We were consistently warned that refugees dying of the cold in Northern France was a “distinct possibility”. No one really took into account how refugees themselves had the same fear.
When the only hope to cling on to is the sheer desperate thought of getting out of Calais - refugees are taking more risks, putting their lives in danger. All in the last two weeks, three tragedies brought the humanitarian response in Calais to a standstill. A 15-year-old child died on the motorway trying to reach his family in the UK. He had been formally referred to the state child protection service as a vulnerable child and a potential candidate for family reunification, but no action was taken. A 22-year-old young man was almost fatally injured in similar circumstances. And a few nights ago another young man was killed inside a lorry which was involved in a crash.
The conditions in which people live are beyond bleak.
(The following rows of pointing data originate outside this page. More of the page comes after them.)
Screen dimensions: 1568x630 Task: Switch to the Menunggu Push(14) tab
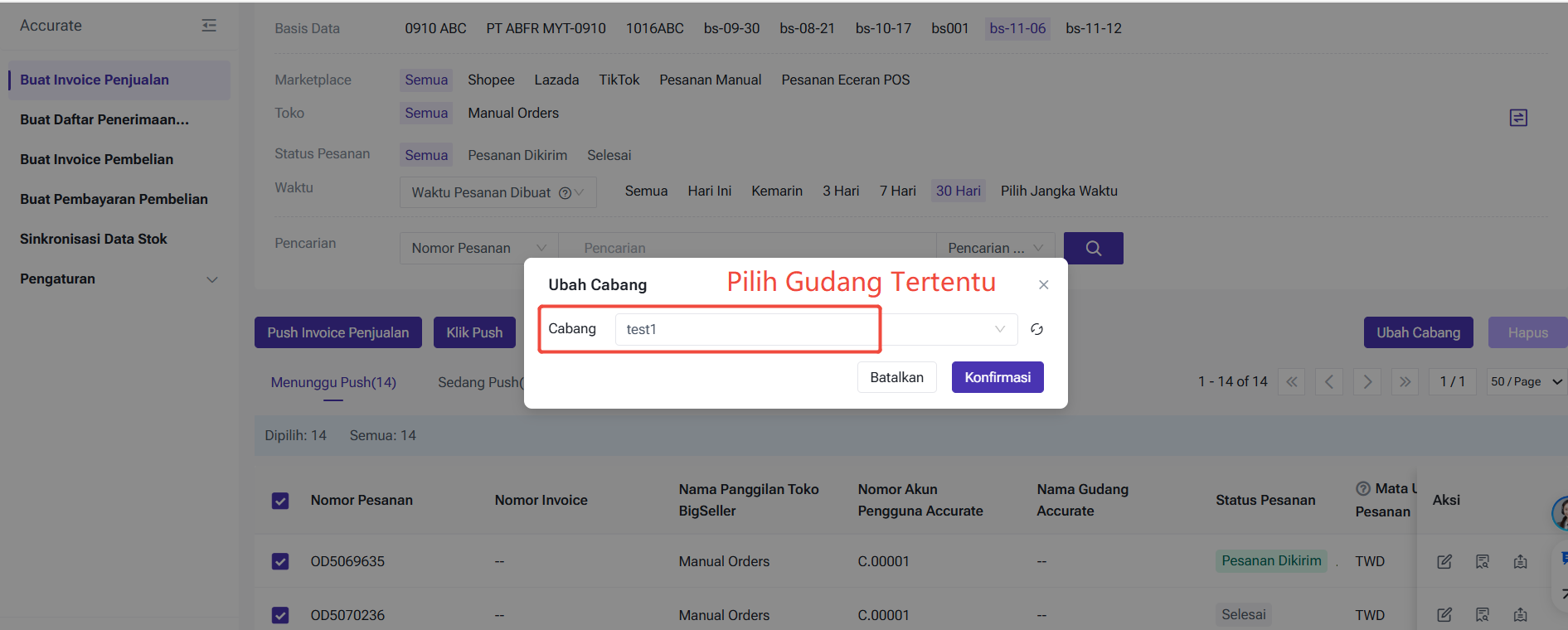(x=333, y=382)
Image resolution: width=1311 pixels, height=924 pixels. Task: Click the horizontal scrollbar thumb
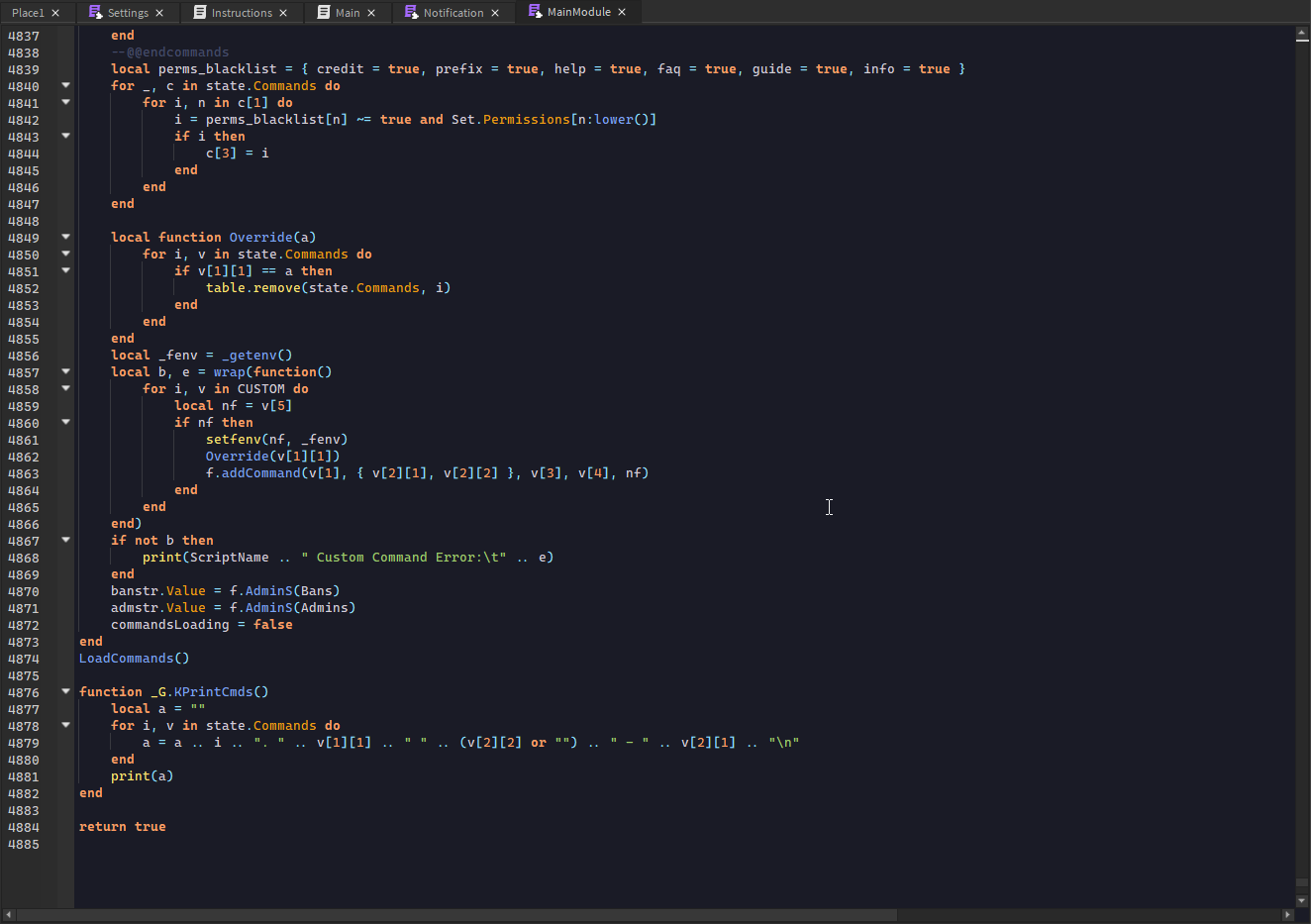[x=455, y=915]
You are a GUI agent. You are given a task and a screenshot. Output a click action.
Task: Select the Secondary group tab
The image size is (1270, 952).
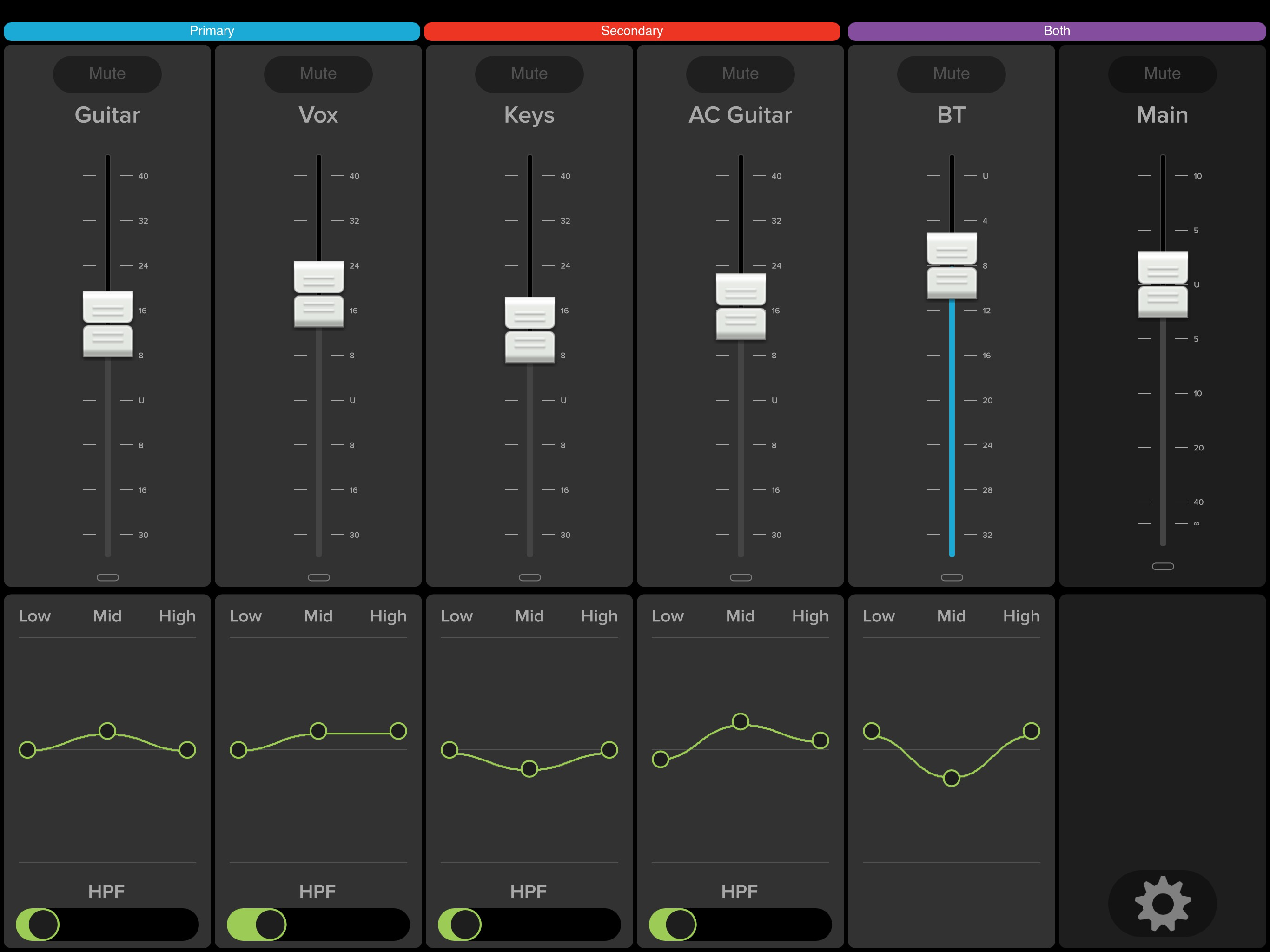tap(632, 31)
The same story repeats itself each day and night. You’ve been forced out of your home, your town and your country. You survived the perilous sea while many other have died. You reach Europe and try to join your family in Britain. The old “Jungle” camp is gone.
You wake up in the forest on the frozen ground, underneath a tarp being ripped apart by the police. The night before, the Prefecture in Calais said it wasn’t cold enough to open the warehouse they use for emergency night accommodation. The police tell you to move on and before you have the chance, you’re sprayed with tear gas.
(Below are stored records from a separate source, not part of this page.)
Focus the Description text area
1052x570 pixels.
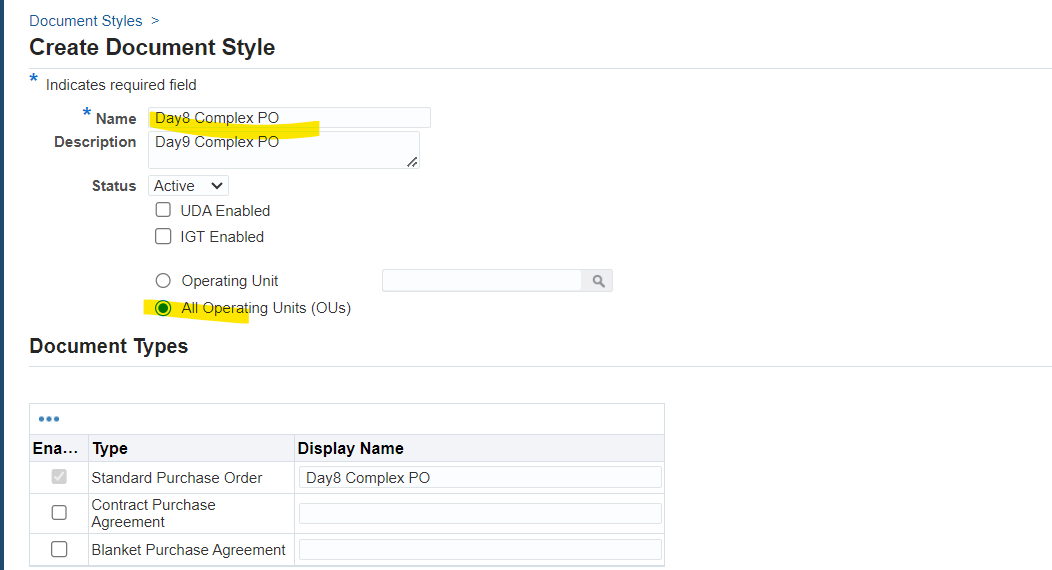[284, 150]
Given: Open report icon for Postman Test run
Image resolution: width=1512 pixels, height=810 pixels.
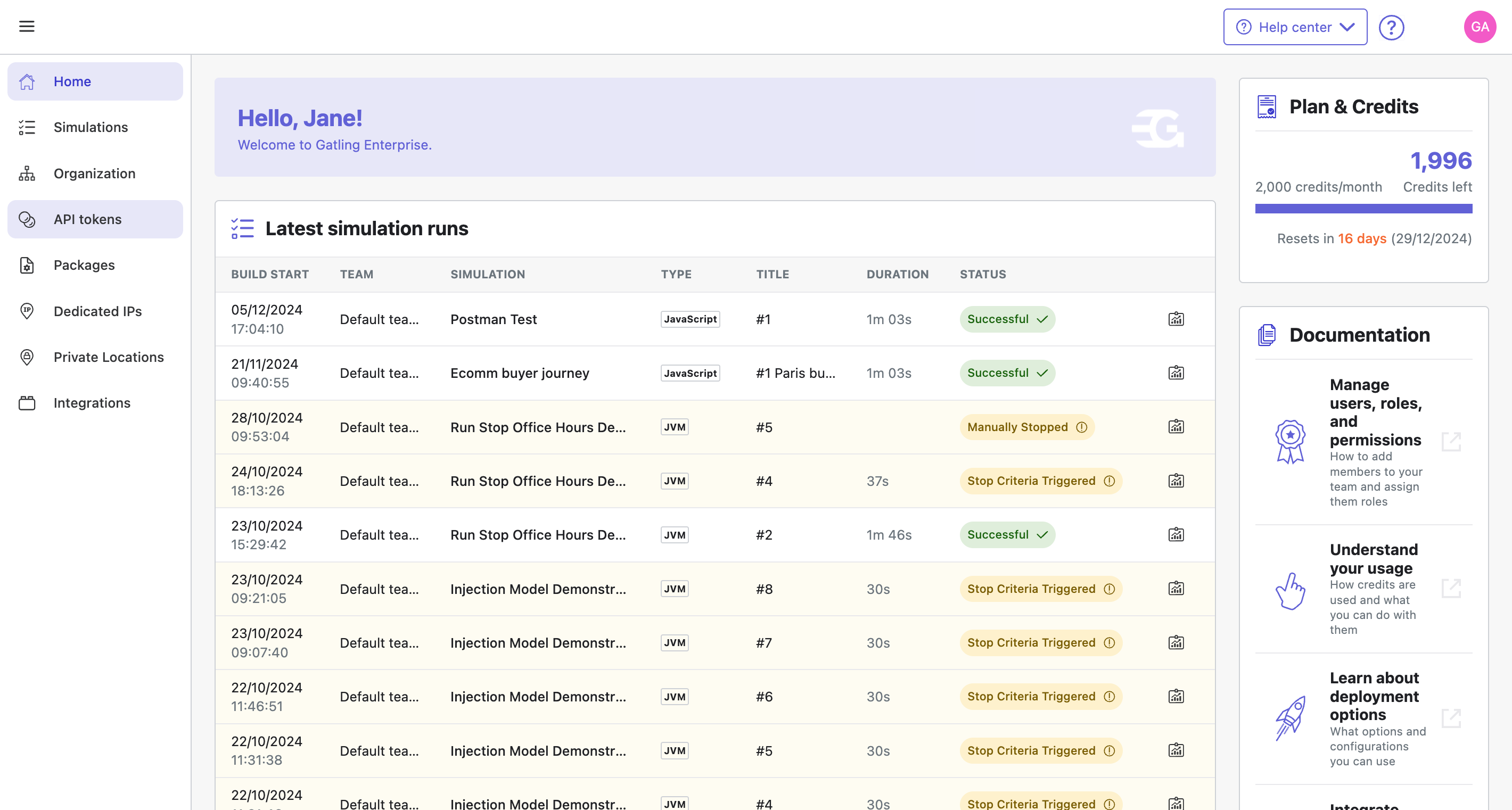Looking at the screenshot, I should click(1176, 319).
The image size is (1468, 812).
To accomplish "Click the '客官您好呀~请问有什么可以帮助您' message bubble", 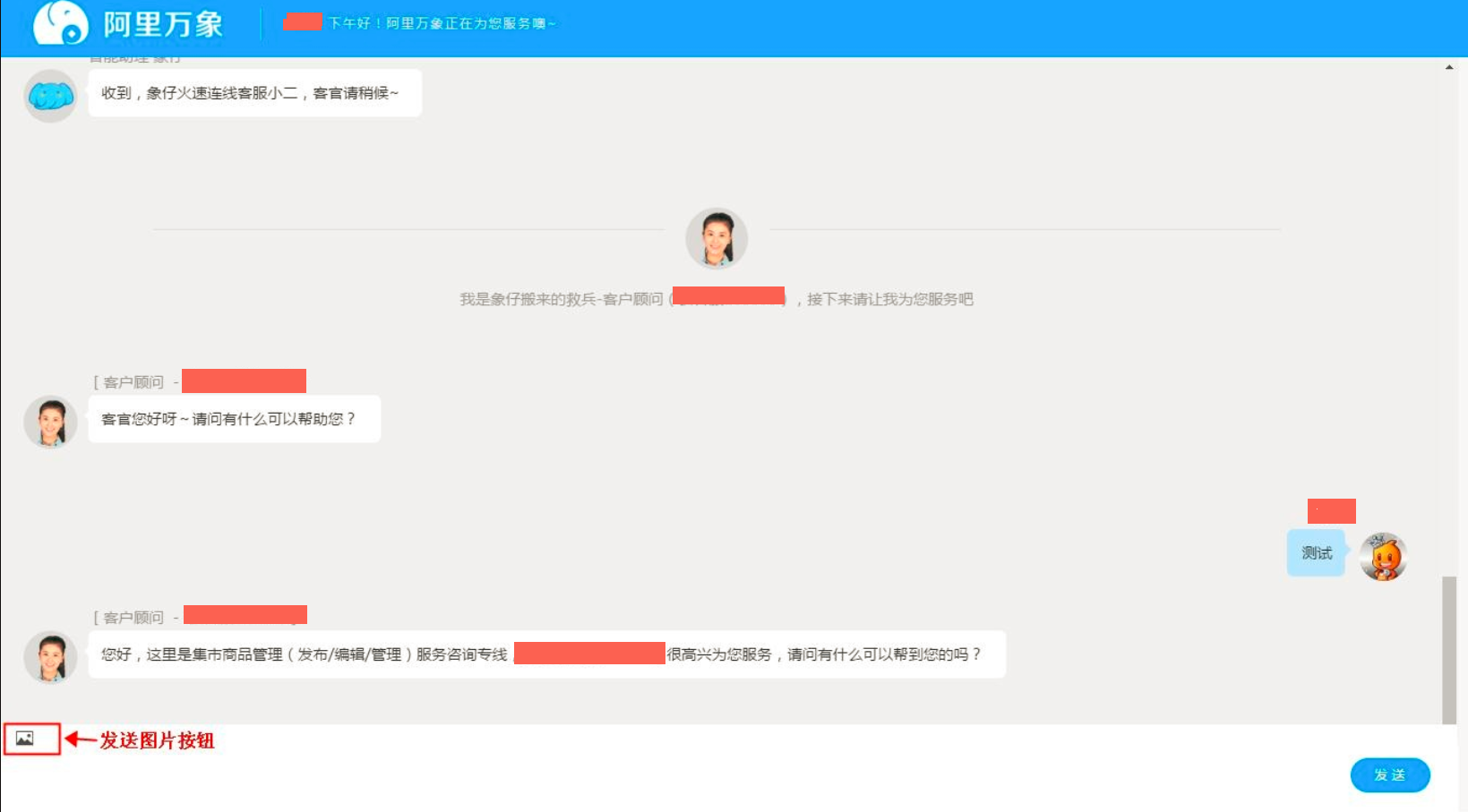I will tap(234, 419).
Your eyes sting, your skin feels like it’s burning and you struggle to breathe, you still walk two miles in broken shoes to a distribution point to get the only food available to you which is provided by volunteers. You stand in line waiting for a warmer jacket and maybe some shoes, but defeated volunteers tell you they don’t have enough donations to give you what you need. You try to connect to the WiFi provided by volunteers and ask for a top-up on a Facebook group, knowing it could take you a month before you have credit on your phone to call your family. When you do speak to your mum, you lie to her and tell her you’re somewhere warm and safe.
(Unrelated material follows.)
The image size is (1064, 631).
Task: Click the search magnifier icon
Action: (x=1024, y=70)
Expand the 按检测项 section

You walk another two miles to a day centre outside of town to lay down somewhere dry and charge your phone. You’re told if you want to stay in France you have to get yourself to Lille, as there is no asylum office in Calais. But you also know the police arrest all refugees at train stations, and you cannot face the detention centre again. The day centre closes in the afternoon, you walk out and it’s already dark again. You wait again for volunteers to come with food. When the night comes you walk back to your bit of forest and find that everything you left behind was taken or covered in mud.
You go up to the motorway, wait for any lorry to slow down as it passes you. You cannot afford the smugglers who take you to better locations, you tried but they’ve tricked and beaten you before and you’re too afraid to risk it. One lorry comes and slows down next to you. It stops in a traffic jam, you hurry to unlock the door. Normally you have no luck and return to the woods and try to settle somewhere to sleep, before it all repeats itself once more.
Tonight however, you climb in between the heavy pallets and you say goodbye to your friend who locks the door behind you. You sit in silence and hope you’ll finally never have to see Calais again. You’ll be able to speak to your mum back in Nangarhar and tell her you’re finally safe. No more hiding in forests, no more police taking away your only blanket, no more waiting.
Two deaths in the last week have happened like this. The 15-year-old boy was hit by a vehicle that didn’t stop and was found dead by the side of the road the next morning. Volunteers are now gathering the funds to repatriate his body. The 22-year-old is described as being “between life and death”. The young man who died last night, crushed inside a lorry has not yet been identified.
Macron declared in July that no refugees - man, woman or child - would face the winter on the streets or in the woods, and yet this is the reality faced by so many right now. The emergency accommodation in Calais has once again closed its doors tonight
In Northern France, volunteers are still feeding, clothing, informing and protecting refugees, the grassroots volunteer response is the only thing keeping them alive. But there is nothing we can do when refugees become so desperate, they risk their lives so much more, purely out of the fear of dying of the cold.
Help Refugees and our local French partners provide clothing, bedding, hygiene items and advocate for refugees’ rights. Refugee Community Kitchen are the only source of food for refugees in Northern France. Refugee Info Bus provide WiFi and asylum information.
French organisations such as L’Auberge des Migrants, Utopia 56 and Secours Catholique continue to provide invaluable local support.